Fellow Redditors weighed in:

  • NTA: Not the A**hole
  • YTA: You’re the A**hole
  • ESH: Everybody Sucks Here
  • NAH: No A**holes Here

Some said the aunt was asking for it.

“NTA. I’ve been to the jellyfish museum in Kyiv. You had to remove some kid thing to be able to touch them. It’s quite obvious it’s not one of those aquariums where you can play with them.”

“Marine ecosystems are quite fragile, people touching the tanks can contaminate the water. She could’ve hurt the jellyfish.”GyrosLightning

“NTA. Your aunt is not a professional jellyfish handler, so I’m not 100% sure why she thought it would be a good idea to ignore warning signs and stick her hand in a jellyfish tank (and jellyfish are a well-known animal that sting and it’s painful).”

“This is definitely a case of ‘play stupid games, win stupid prizes.'”

“If your aunt tries to file a suit, she would likely be laughed out of court.

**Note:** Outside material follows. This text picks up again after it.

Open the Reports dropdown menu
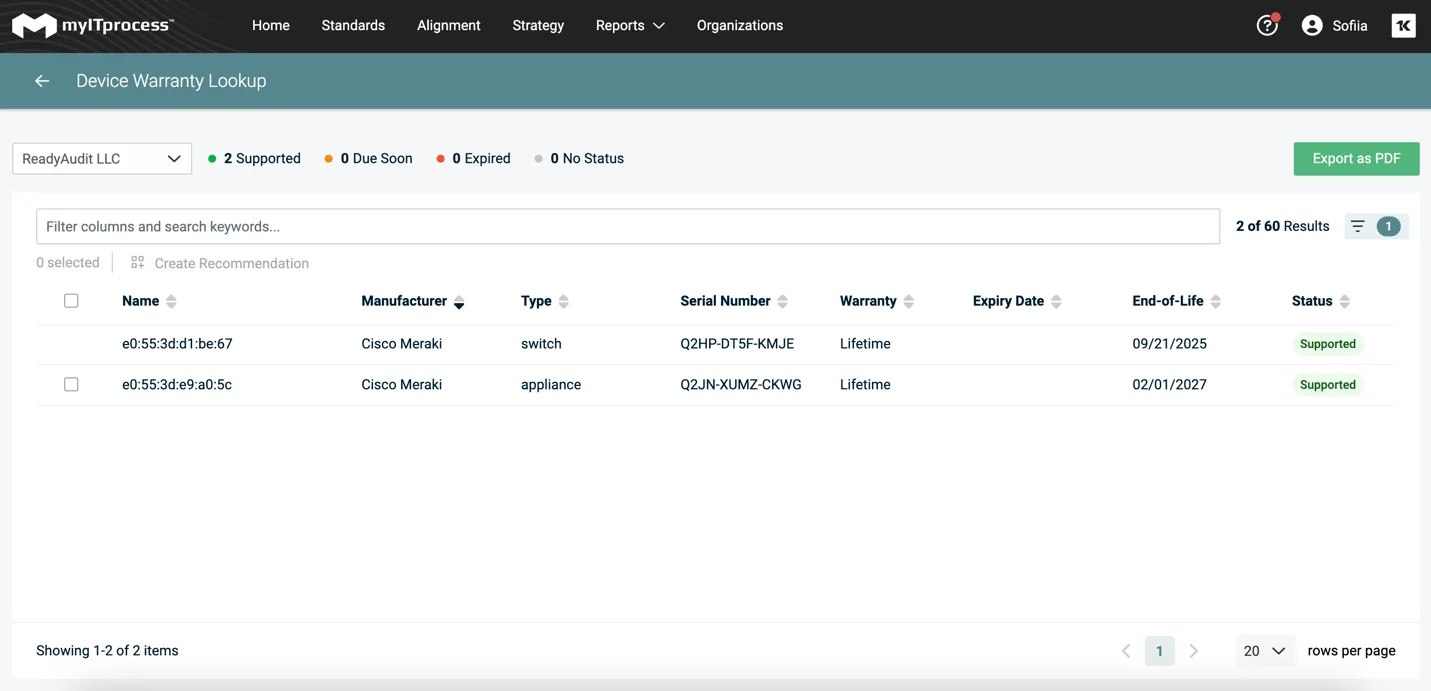 (629, 26)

So, while she needs to accept that she was very wrong in her choice of actions, do apologize for calling her a dumba** and telling her to shut the f**k up to help maintain the peace.”desert_red_head

“NTA – play jellyfishy games, win jellyfishy prizes.”kaleidoscopycat

Others said the aunt wouldn’t get anywhere if she sued.

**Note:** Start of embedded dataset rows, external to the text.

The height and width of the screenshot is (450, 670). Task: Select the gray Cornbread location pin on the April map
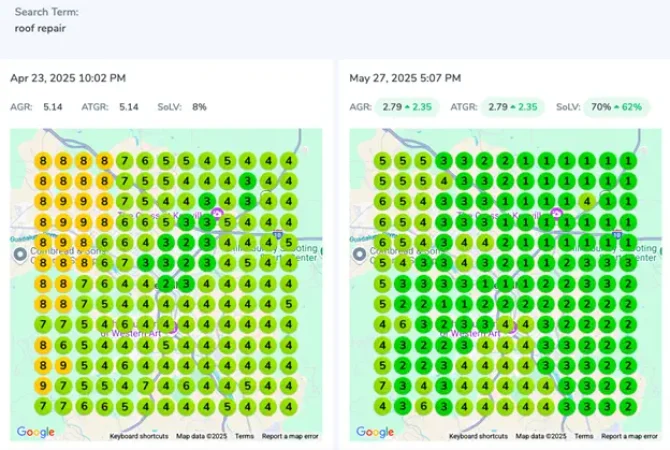click(20, 255)
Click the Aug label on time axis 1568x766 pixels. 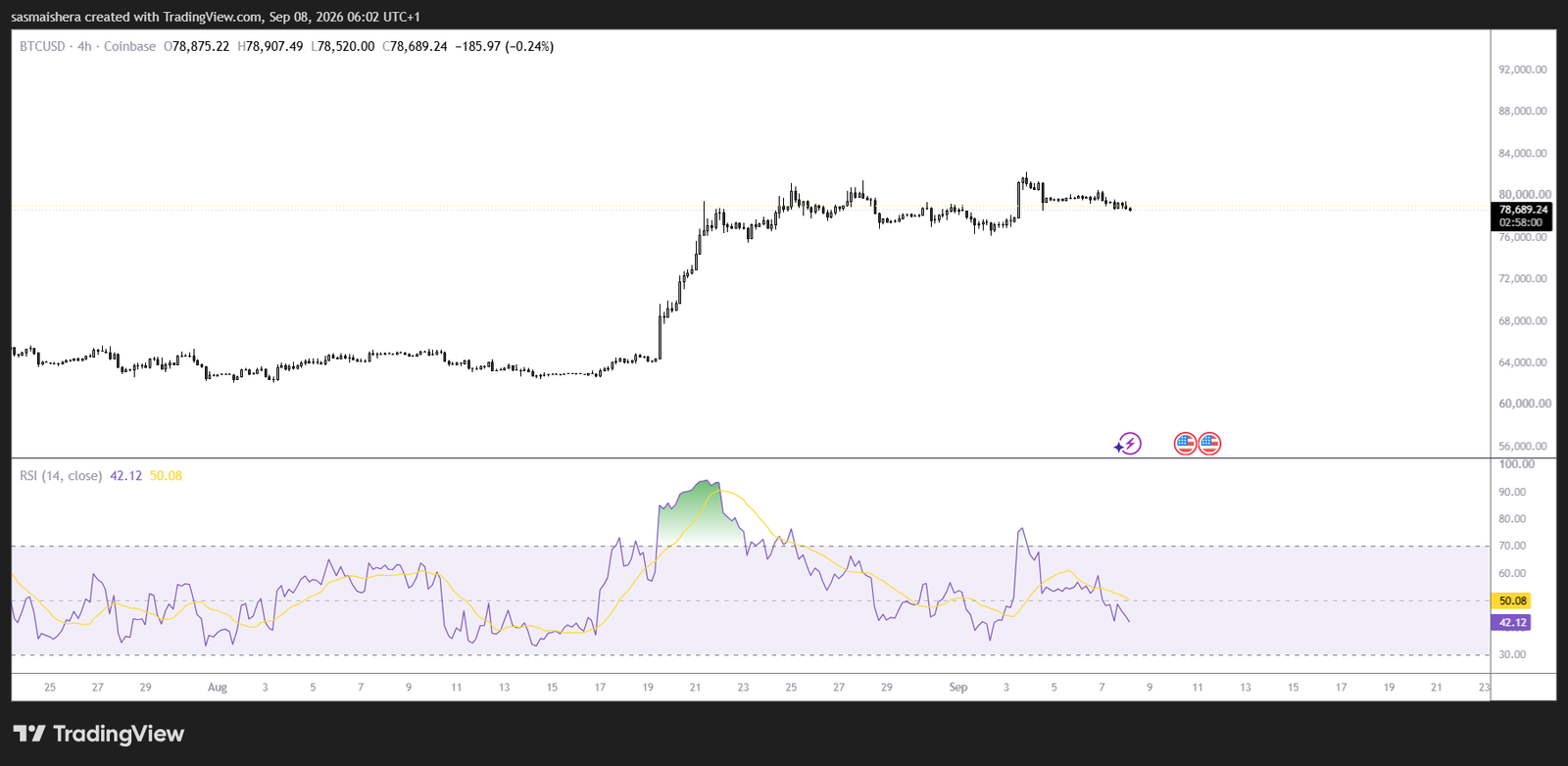click(x=218, y=688)
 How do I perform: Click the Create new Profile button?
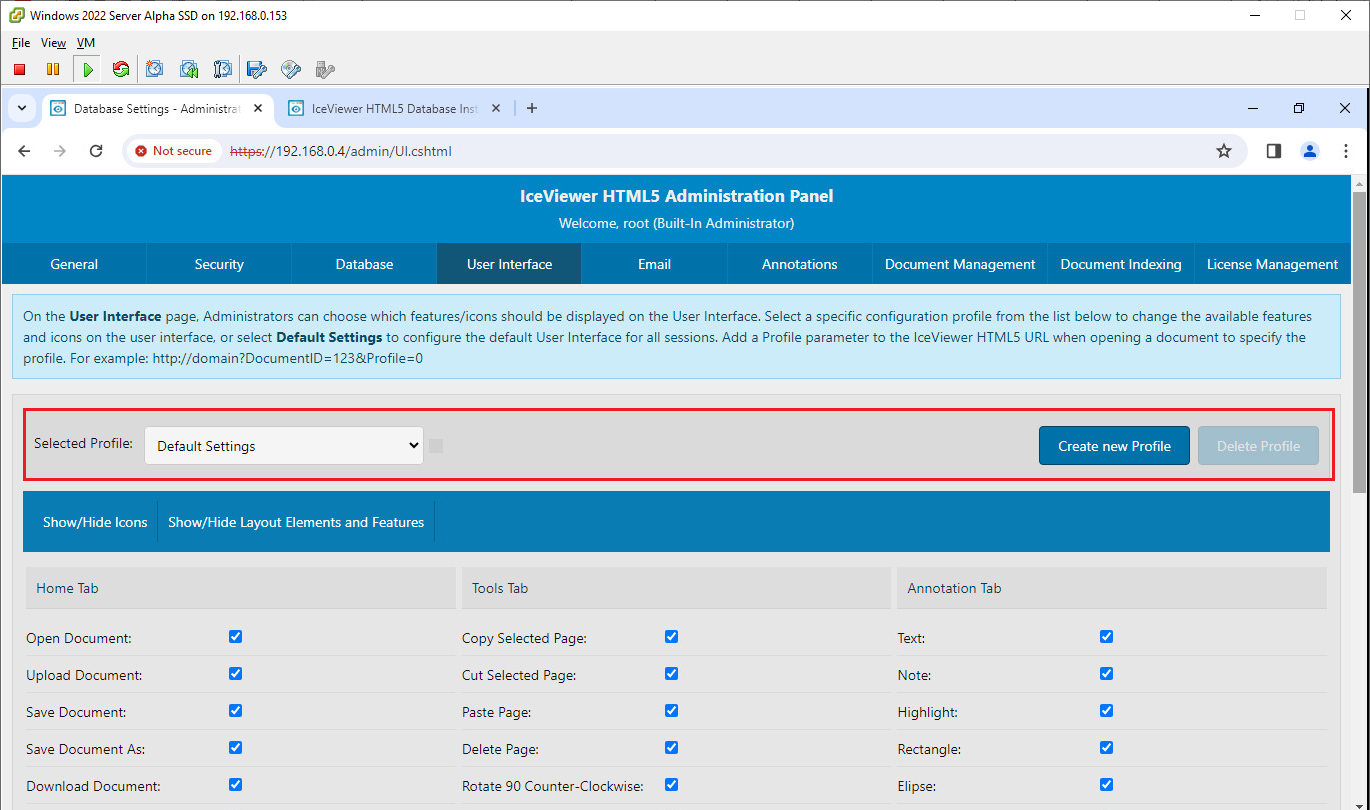point(1114,446)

“NTA. In torts law, there is something called the assumption of risk. She’s an adult and assumed the risk of being stung after being told not to.”

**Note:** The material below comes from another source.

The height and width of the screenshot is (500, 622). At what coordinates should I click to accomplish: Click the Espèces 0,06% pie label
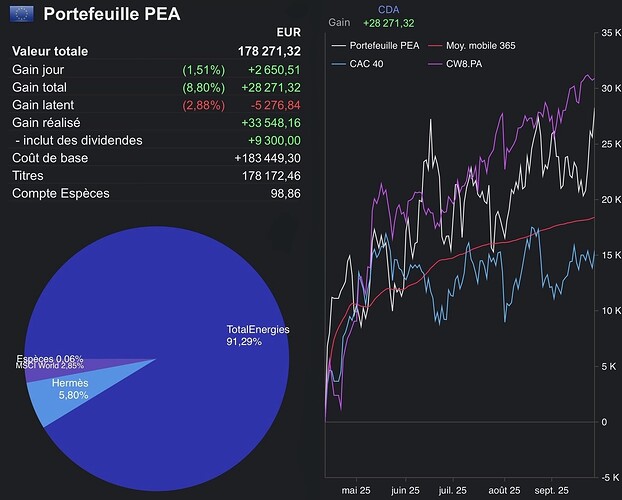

“She’s wrong and is just looking for a frivolous lawsuit that will likely get dropped anyway.”

“If you don’t like her, encourage her and watch her not get her way spending money on attorney’s fees. It’ll probably be a great cautionary tale. Who knows. You’re NTA fosho (for sure).”Ok_Medicine_77

“Threatening to sue and actually following through on a lawsuit are 2 different things.”

“Even in the US, someone, in this case, could attempt to, but they’d need to find a lawyer willing to take the case on contingency, and a judge willing to hear the case.”

“She’d also need to quantify damages, which per the post would be at most a couple hundred for an urgent care visit (no way you’d even remotely be able to argue for emotional distress), and prove fault, which the signage would likely be enough to overcome.”

“She’d be laughed out of the lawyer’s office first, and if she attempted to file in small claims herself, a judge would laugh her out of the courthouse and not even let it get onto the docket. Any lawyer who would take this is doing it at their own peril and would be likely to be sanctioned by their state’s Bar.”duffman13jws

“You can sue but it would be dismissed because the aquarium wasn’t negligent. They had a sign to warn her of danger and they fulfilled their standard duty of care. There’s little to no chance of recovery.”Masta-Blasta

Some said the OP was wrong, but justified, in how they addressed their aunt.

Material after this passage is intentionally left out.